第228話 握りつぶせない報告

 ハイルマン公爵は明け方に秘書官から連絡を受けた。


「詳細はわかってるのか?」


「こちらが報告書になります」


 秘書官は一枚の紙をハイルマン公爵に手渡した。


 一通り読み終わると――


「あの、バカ息子が!」


 ハイルマン公爵は怒りで執務室の机を蹴り飛ばした。


 それも数回。


「はあはあ……」


 今までの鬱憤も晴らすかのうように。


 執務室にいたのがハイルマン公爵だけではなかったおかげで、すぐに冷静さを取り戻した。


「はあーー」


 大きく息を吐いて怒りを抑える。


 今までなら報告が上がる前にハイルマン公爵が間に入り、被害者と話しをつけれた。


 しかし、今回はそうはいかない。


 報告者が〝弓帝〟であるからだ。


 彼女は賄賂などで靡かないだろう。


 この報告を握りつぶすことはできないのだ。


 これはもう切り捨てるしかない。


 そう判断したハイルマン公爵は思考を切り替えた。


「この忙しいときにあのバカに構っている暇はない」


 ハイルマン公爵は息子のグライハルトのことを考えることをやめた。


「ルデアを取り戻すことに集中しよう」


 ハイルマン公爵は今日帝都を発つ予定のルデア奪還部隊の編制内容を確認する。


 〝斧帝〟の部隊を含めた総勢1000人。


 短期間で集められるだけの兵は集めた。


 暴徒を排除するには十分な兵力だろう。


 とはいえ、奪還に失敗したときのことを考えると緊張は拭えない。


 ルデア奪還の失敗とグライハルトの件で責任を追及してくる貴族が出てくる可能性もある。
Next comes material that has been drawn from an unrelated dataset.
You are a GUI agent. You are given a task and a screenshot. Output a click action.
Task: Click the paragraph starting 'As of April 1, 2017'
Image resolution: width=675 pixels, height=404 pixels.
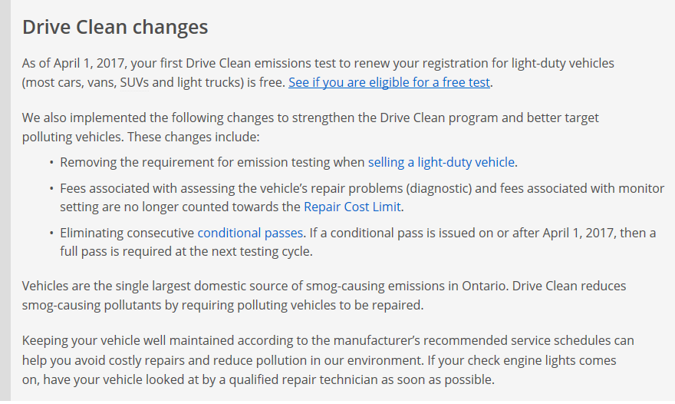coord(318,73)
 今はハイルマン公爵の財力と戦力と中央貴族の掌握力によって皆言うことを聞いているが、いつ後ろから刺してくるかもわからないのだ。


 隙を与えれば、狙ってくる者もいるだろう。


 グライハルトの件も報告が上がってすぐに追及されてもおかしくないのだ。


 ただ、今はタイミングが悪かっただけだ。


 ルデア奪還の責任者としてハイルマン公爵が指揮している現状、ここでハイルマン公爵に難癖をつけたことで奪還が失敗したなどと言われれば、追及したほうが追いつめられてしまう。


 貴族たちは静観するしかないのだ。


 それをハイルマン公爵も理解していた。


 だから――


「失敗は許されない。ここで止まるつもりはない」


 ハイルマン公爵はそう呟いて、執務室の窓から見える準備を進める兵の姿を眺めた。


 ルデアの奪還が成功すれば、占領した暴徒どもの弾圧でさらに忙しくなる。


 そうなれば、お互いの席の取り合いどころではなくなるだろう。


 ハイルマン公爵はルデア奪還が成功するように手を尽くすしかなかった。



 そして、数時間後。


 皇城の門が開かれた。


 そこから帝都の城門まで伸びる一本道の左右を民衆が囲み、膝を突いていた。


 ルデア奪還部隊がその道を通ると民衆が皆頭を下げる。


 部隊の戦闘には〝斧帝〟を冠する斧の旗がはためいていた。


 その後を追って大勢の兵が城門に向かって行進する。


 全部隊が通りすぎるまで民衆は頭を下げ続けた。


 厳かな静寂を背にルデア奪還部隊は帝都を出発した。